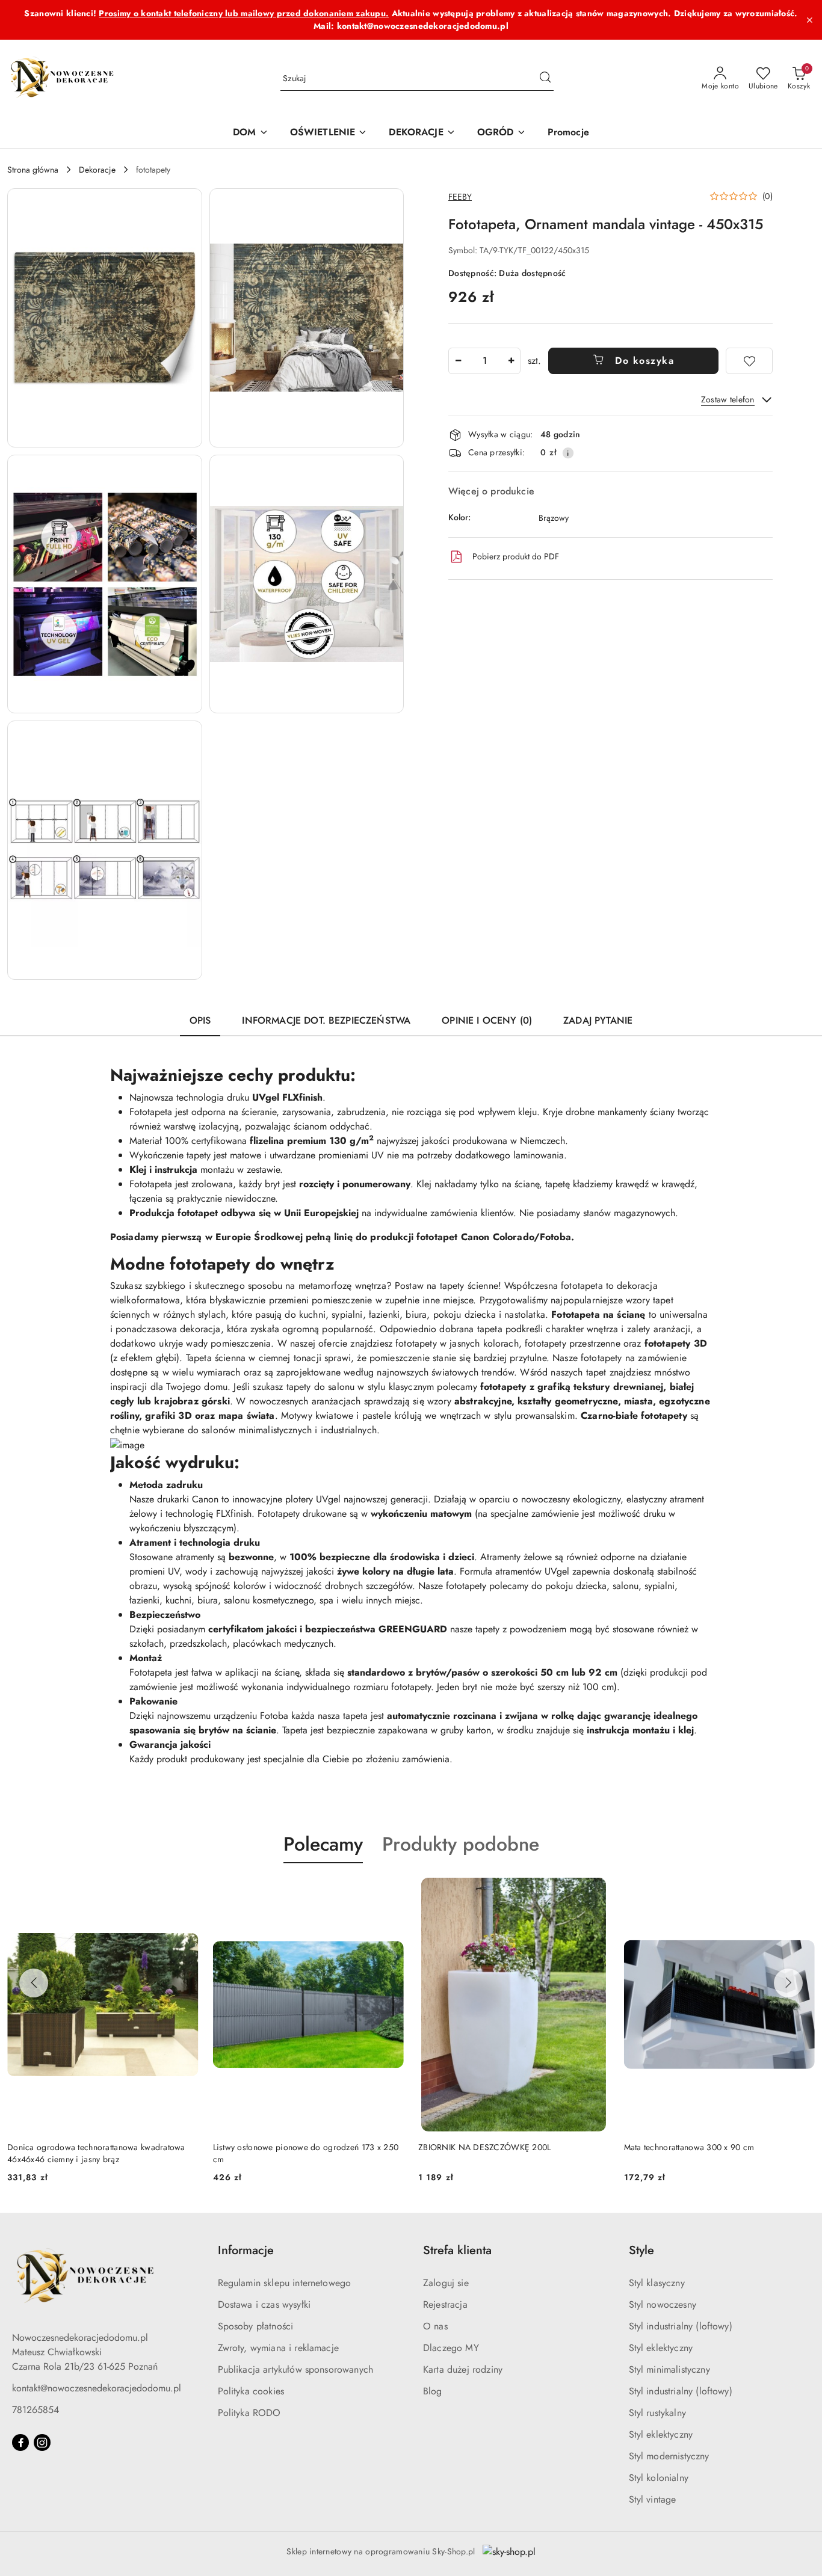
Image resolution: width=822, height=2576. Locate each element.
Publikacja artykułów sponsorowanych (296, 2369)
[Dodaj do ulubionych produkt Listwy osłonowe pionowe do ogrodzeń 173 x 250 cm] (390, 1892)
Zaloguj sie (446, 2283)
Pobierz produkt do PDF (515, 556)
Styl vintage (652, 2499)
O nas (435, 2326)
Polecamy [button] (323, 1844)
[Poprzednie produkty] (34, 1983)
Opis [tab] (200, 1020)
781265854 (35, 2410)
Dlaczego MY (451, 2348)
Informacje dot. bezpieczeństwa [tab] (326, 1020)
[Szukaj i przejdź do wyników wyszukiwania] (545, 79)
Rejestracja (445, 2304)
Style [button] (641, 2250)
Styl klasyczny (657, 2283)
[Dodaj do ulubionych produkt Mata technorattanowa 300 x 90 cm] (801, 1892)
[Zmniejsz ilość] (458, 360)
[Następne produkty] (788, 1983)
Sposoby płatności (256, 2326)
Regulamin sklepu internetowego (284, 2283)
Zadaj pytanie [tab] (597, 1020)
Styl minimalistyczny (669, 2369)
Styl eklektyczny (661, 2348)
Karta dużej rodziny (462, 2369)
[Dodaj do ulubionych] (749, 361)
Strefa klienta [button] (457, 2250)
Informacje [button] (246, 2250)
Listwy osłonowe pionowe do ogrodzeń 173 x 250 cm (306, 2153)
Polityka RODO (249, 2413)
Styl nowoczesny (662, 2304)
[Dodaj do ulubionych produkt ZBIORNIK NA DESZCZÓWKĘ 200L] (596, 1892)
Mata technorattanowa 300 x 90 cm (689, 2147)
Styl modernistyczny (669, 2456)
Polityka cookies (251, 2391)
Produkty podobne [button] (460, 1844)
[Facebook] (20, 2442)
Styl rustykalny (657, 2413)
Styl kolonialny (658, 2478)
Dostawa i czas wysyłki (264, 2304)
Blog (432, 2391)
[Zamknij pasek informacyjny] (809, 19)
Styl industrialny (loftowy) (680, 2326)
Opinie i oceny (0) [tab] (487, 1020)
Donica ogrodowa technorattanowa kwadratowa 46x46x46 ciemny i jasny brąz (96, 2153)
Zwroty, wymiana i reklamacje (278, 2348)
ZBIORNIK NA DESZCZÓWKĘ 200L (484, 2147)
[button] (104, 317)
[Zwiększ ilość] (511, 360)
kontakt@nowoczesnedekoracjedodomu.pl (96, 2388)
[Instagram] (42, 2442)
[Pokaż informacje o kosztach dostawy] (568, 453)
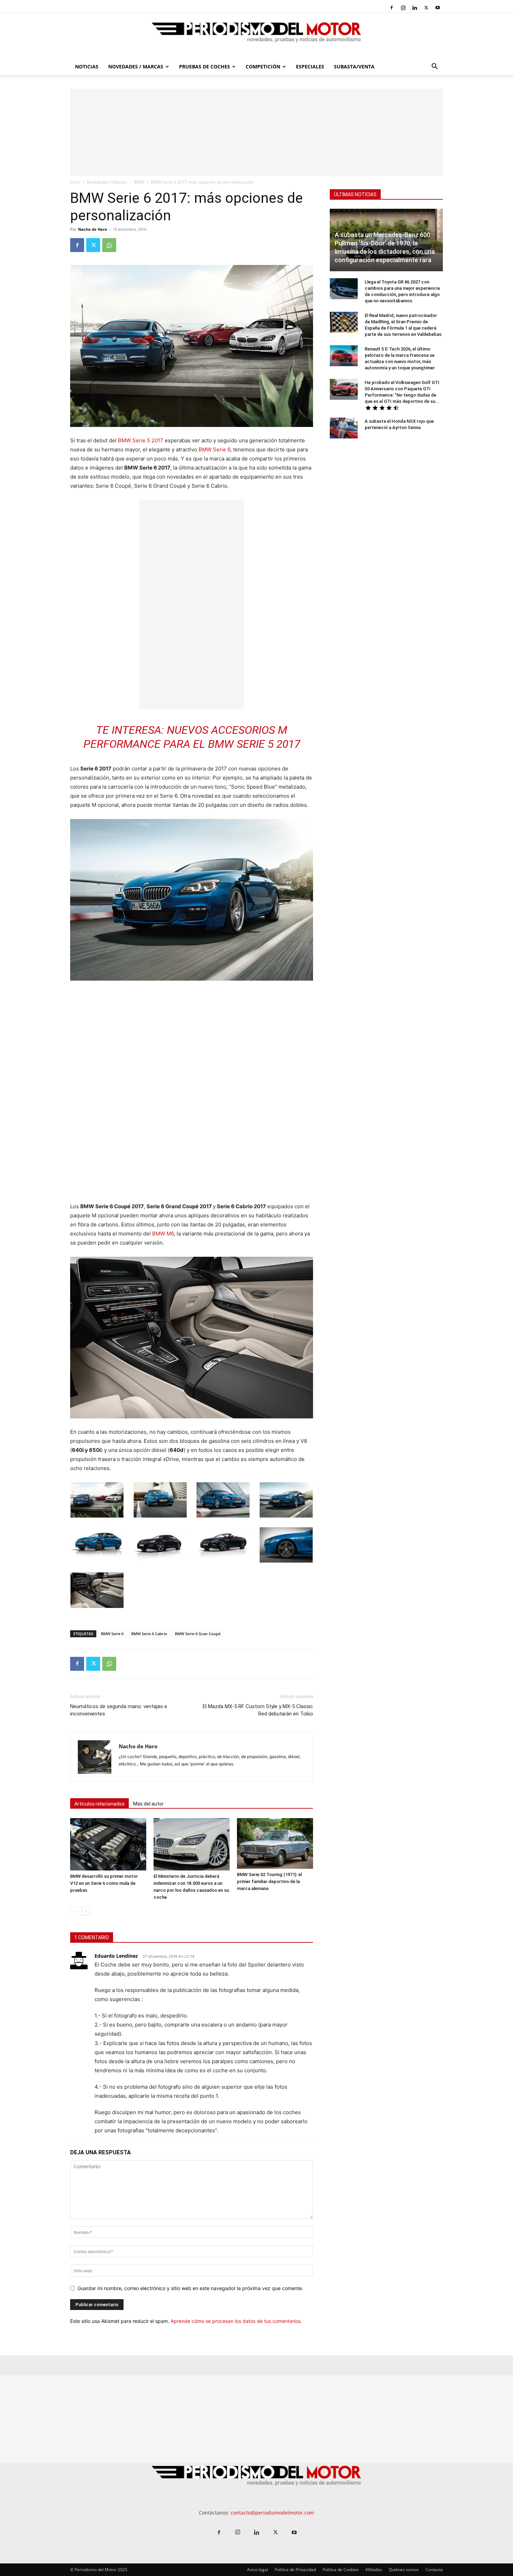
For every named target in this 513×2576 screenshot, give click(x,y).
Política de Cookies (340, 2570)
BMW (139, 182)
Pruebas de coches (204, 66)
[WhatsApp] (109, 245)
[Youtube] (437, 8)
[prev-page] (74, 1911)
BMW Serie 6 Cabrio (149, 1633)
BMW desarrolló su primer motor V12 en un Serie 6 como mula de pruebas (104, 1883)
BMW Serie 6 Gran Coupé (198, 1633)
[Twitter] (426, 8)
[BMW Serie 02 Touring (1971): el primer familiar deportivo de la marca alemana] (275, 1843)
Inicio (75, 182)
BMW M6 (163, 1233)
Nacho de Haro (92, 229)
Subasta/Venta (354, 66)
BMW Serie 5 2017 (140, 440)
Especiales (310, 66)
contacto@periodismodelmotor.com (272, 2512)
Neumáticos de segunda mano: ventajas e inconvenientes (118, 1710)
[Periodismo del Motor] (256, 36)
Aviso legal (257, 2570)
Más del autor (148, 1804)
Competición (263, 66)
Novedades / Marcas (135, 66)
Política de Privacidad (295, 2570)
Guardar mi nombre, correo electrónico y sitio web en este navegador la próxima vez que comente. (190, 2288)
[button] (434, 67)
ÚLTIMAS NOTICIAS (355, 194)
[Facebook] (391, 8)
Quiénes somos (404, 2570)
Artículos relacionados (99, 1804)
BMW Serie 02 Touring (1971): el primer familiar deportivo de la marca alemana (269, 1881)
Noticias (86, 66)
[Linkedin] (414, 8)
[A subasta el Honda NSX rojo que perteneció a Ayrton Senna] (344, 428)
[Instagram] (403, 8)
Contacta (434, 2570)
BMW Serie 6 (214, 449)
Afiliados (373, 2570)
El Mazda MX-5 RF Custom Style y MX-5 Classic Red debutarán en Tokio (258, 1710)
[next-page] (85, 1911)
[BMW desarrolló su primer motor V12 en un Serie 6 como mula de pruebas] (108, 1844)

ASSIGNED TASK – All of the material above is to be retyped verbatim, with its pictures omitted.

WRITTEN REPLY –
Image resolution: width=822, height=2576. Locate each element.
Publikacja artykułów sponsorowanych (296, 2369)
[Dodaj do ulubionych produkt Listwy osłonowe pionowe do ogrodzeń 173 x 250 cm] (390, 1892)
Zaloguj sie (446, 2283)
Pobierz produkt do PDF (515, 556)
Styl vintage (652, 2499)
O nas (435, 2326)
Polecamy [button] (323, 1844)
[Poprzednie produkty] (34, 1983)
Opis [tab] (200, 1020)
781265854 (35, 2410)
Dlaczego MY (451, 2348)
Informacje dot. bezpieczeństwa [tab] (326, 1020)
[Szukaj i przejdź do wyników wyszukiwania] (545, 79)
Rejestracja (445, 2304)
Style [button] (641, 2250)
Styl klasyczny (657, 2283)
[Dodaj do ulubionych produkt Mata technorattanowa 300 x 90 cm] (801, 1892)
[Zmniejsz ilość] (458, 360)
[Następne produkty] (788, 1983)
Sposoby płatności (256, 2326)
Regulamin sklepu internetowego (284, 2283)
Zadaj pytanie [tab] (597, 1020)
Styl minimalistyczny (669, 2369)
Styl eklektyczny (661, 2348)
Karta dużej rodziny (462, 2369)
[Dodaj do ulubionych] (749, 361)
Strefa klienta [button] (457, 2250)
Informacje [button] (246, 2250)
Listwy osłonowe pionowe do ogrodzeń 173 x 250 cm (306, 2153)
Polityka RODO (249, 2413)
Styl nowoczesny (662, 2304)
[Dodaj do ulubionych produkt ZBIORNIK NA DESZCZÓWKĘ 200L] (596, 1892)
Mata technorattanowa 300 x 90 cm (689, 2147)
Styl modernistyczny (669, 2456)
Polityka cookies (251, 2391)
Produkty podobne [button] (460, 1844)
[Facebook] (20, 2442)
Styl rustykalny (657, 2413)
Styl kolonialny (658, 2478)
Dostawa i czas wysyłki (264, 2304)
Blog (432, 2391)
[Zamknij pasek informacyjny] (809, 19)
Styl industrialny (loftowy) (680, 2326)
Opinie i oceny (0) [tab] (487, 1020)
Donica ogrodowa technorattanowa kwadratowa 46x46x46 ciemny i jasny brąz (96, 2153)
Zwroty, wymiana i reklamacje (278, 2348)
ZBIORNIK NA DESZCZÓWKĘ 200L (484, 2147)
[button] (104, 317)
[Zwiększ ilość] (511, 360)
kontakt@nowoczesnedekoracjedodomu.pl (96, 2388)
[Instagram] (42, 2442)
[Pokaż informacje o kosztach dostawy] (568, 453)
For every named target in this 513×2576 screenshot, give click(x,y).
Política de Cookies (340, 2570)
BMW (139, 182)
Pruebas de coches (204, 66)
[WhatsApp] (109, 245)
[Youtube] (437, 8)
[prev-page] (74, 1911)
BMW Serie 6 Cabrio (149, 1633)
BMW desarrolló su primer motor V12 en un Serie 6 como mula de pruebas (104, 1883)
BMW Serie 6 Gran Coupé (198, 1633)
[Twitter] (426, 8)
[BMW Serie 02 Touring (1971): el primer familiar deportivo de la marca alemana] (275, 1843)
Inicio (75, 182)
BMW M6 (163, 1233)
Nacho de Haro (92, 229)
Subasta/Venta (354, 66)
BMW Serie 5 2017 (140, 440)
Especiales (310, 66)
contacto@periodismodelmotor.com (272, 2512)
Neumáticos de segunda mano: ventajas e inconvenientes (118, 1710)
[Periodismo del Motor] (256, 36)
Aviso legal (257, 2570)
Más del autor (148, 1804)
Competición (263, 66)
Novedades / Marcas (135, 66)
Política de Privacidad (295, 2570)
Guardar mi nombre, correo electrónico y sitio web en este navegador la próxima vez que comente. (190, 2288)
[button] (434, 67)
ÚLTIMAS NOTICIAS (355, 194)
[Facebook] (391, 8)
Quiénes somos (404, 2570)
Artículos relacionados (99, 1804)
BMW Serie 02 Touring (1971): el primer familiar deportivo de la marca alemana (269, 1881)
Noticias (86, 66)
[Linkedin] (414, 8)
[A subasta el Honda NSX rojo que perteneció a Ayrton Senna] (344, 428)
[Instagram] (403, 8)
Contacta (434, 2570)
BMW Serie 6 (214, 449)
Afiliados (373, 2570)
El Mazda MX-5 RF Custom Style y MX-5 Classic Red debutarán en Tokio (258, 1710)
[next-page] (85, 1911)
[BMW desarrolló su primer motor V12 en un Serie 6 como mula de pruebas] (108, 1844)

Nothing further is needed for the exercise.